30数年ぶりの再鑑賞。以前観たのは、たしか今は無き銀座並木座だったと思うんですが、改めて観たら凄い撮影してるんですね。
あのねえ、窓の外でガチに雪が降ってるの。
これ、後々の黒澤映画でも見られる傾向なんですが、「それ、セットでいいじゃん?」みたいな室内シーンでも、ロケというか現地で撮影している。
『影武者』(80年)だったかな?本当に天守閣の中で撮影してたりとか。
本作なら、雪の降る場所(たぶん北海道)で撮ってるわけですよ。バカじゃねーの?

撮影場所は旧有島武郎邸って話だけど、本当なのかな?
有島武郎と言えば、深作欣二の映画『華の乱』(88年)で松田優作が演じた作家ですね。そして、この映画の白痴=森雅之の父親。

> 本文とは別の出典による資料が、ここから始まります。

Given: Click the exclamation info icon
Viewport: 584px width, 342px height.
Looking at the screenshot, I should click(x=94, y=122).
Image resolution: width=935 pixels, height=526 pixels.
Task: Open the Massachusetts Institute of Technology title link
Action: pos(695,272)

映画の序盤で、写真屋に飾られた原節子の写真を森雅之と三船が見るシーンがあります。

早々に「この女性を巡る三角関係の映画ですよ」宣言をしているシーンなんですが、ガラスに映り込んだ顔の撮影って、この当時かなり大変だったと思うんです。今なら合成しちゃうんでしょうけどね。
カメラが写り込まないように、背景が映りすぎないように、カメラ位置とか光源とか、スタッフは試行錯誤を繰り返しているはず。
何もそんな撮影しなくてもいいのに。バカじゃねーの?

30年前に観た時より愛憎劇としてかなり面白く観たのは事実です。
そして、長尺をカットすることで揉めたというエピソードが有名ですが、改めて観たら、「バカじゃねーの?」みたいな異常な撮影が気になる。凄くてビックリする。何なの?黒澤がバカピュアなの?